Provided passage =
BlogMachine LearningReleases

Auto-Annotate Datasets with LVMs using DataDreamer

The new DataDreamer v0.2.0 update expands its capabilities for generating synthetic data and pre-annotating real datasets. This version introduces SlimSAM for instance segmentation. Additionally, the Qwen 2.5 language model is now integrated as a prompt generator, boosting text data generation. With these updates, DataDreamer becomes even better suited for data preparation and annotation.

Data Prepping (Annotation)

Step 1 of training and deploying (to eg. OAK cameras) a custom ML model is data preparation. This includes collecting, cleaning, and annotating data. DataDreamer simplifies this process by providing tools for auto-annotation of images and generating synthetic data.

On the video above you can see how to use DataDreamer to auto-annotate a video (sequence of images). If you took all frames of the video
and include the in the dataset you would have a lot of similar images, which isn't good for training a model, as it would be overfitting.

That's why you'd usually take only eg. 1 frame per second, which we can accomplish easily with OpenCV (Gist here). After we have images in frames/ folder, we can use DataStreamer to auto-annotate them.

I also cropped the video (yellow rectangle) so only lemons are in the FOV (field of view), which helps with detection accuracy, as from my tests it doesn't work well with smaller objects.

Datadreamer

datadreamer --save_dir frames --class_names "lemons" --task instance-segmentation \
--annotator_size large --use_tta --image_annotator owlv2-slimsam \
--conf_threshold 0.25  --annotate_only --annotation_iou_threshold 0.1 --device cuda

Let's break down the command (all Params explain here):

  • --save_dir frames - folder with images
  • --class_names "lemons" - class name - I only want to detect lemons
  • --task instance-segmentation - we want to do instance segmentation, which includes bounding boxes (detection) and masks. You could change it to detection if you only want bounding boxes, or classification if you only want to classify images.
  • annotator_size large - size of the annotator. You can choose between base and large. large is more accurate, but slower.
  • use_tta - use Test Time Augmentation. This will do rotations/flips/crops/scaling to image and aggregate predictions to make outputs more robust. It provides better results, but is slower.
  • image_annotator owlv2-slimsam - Currently only annotator that supports segmentation. owlv2 can be used for detection, and clip for image classification.
  • conf_threshold 0.25 - confidence threshold. If the model is less than 25% sure that it's a lemon, it won't annotate it.
  • annotate_only - just annotate images, don't generate new/synthetic data.
  • annotation_iou_threshold 0.1 - IOU threshold.
  • device cuda - use NVIDIA GPU for inference. If you don't have a GPU, you can use cpu, but it will be much slower.

After letting it sit for a couple of minutes (or hours, depending on the number of images), you'll have annotated images in frames/annotations.json file.

Exercise description = Reproduce the DataDreamer post starting at "Data Prepping (Annotation)" and ending at "would be overfitting.", swapping each "video" for "recording".

Given information =

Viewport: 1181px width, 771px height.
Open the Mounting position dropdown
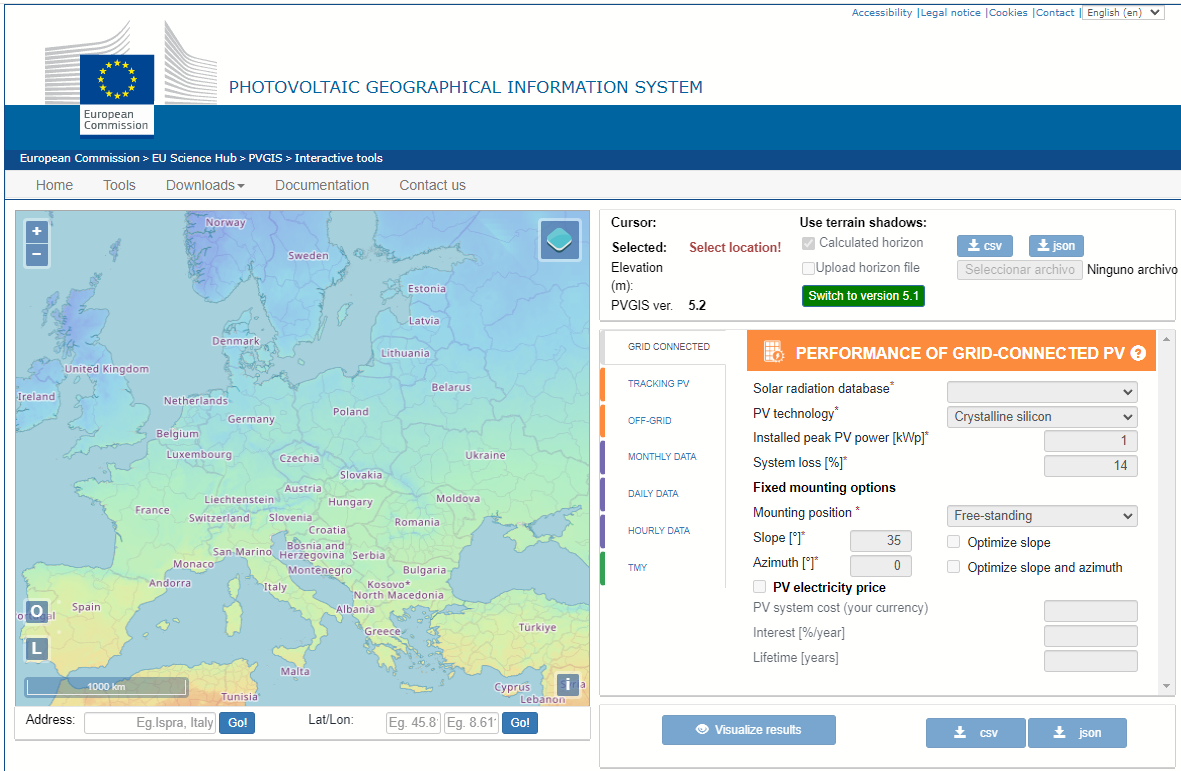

Correct answer =
Data Prepping (Annotation)

Step 1 of training and deploying (to eg. OAK cameras) a custom ML model is data preparation. This includes collecting, cleaning, and annotating data. DataDreamer simplifies this process by providing tools for auto-annotation of images and generating synthetic data.

On the recording above you can see how to use DataDreamer to auto-annotate a recording (sequence of images). If you took all frames of the recording
and include the in the dataset you would have a lot of similar images, which isn't good for training a model, as it would be overfitting.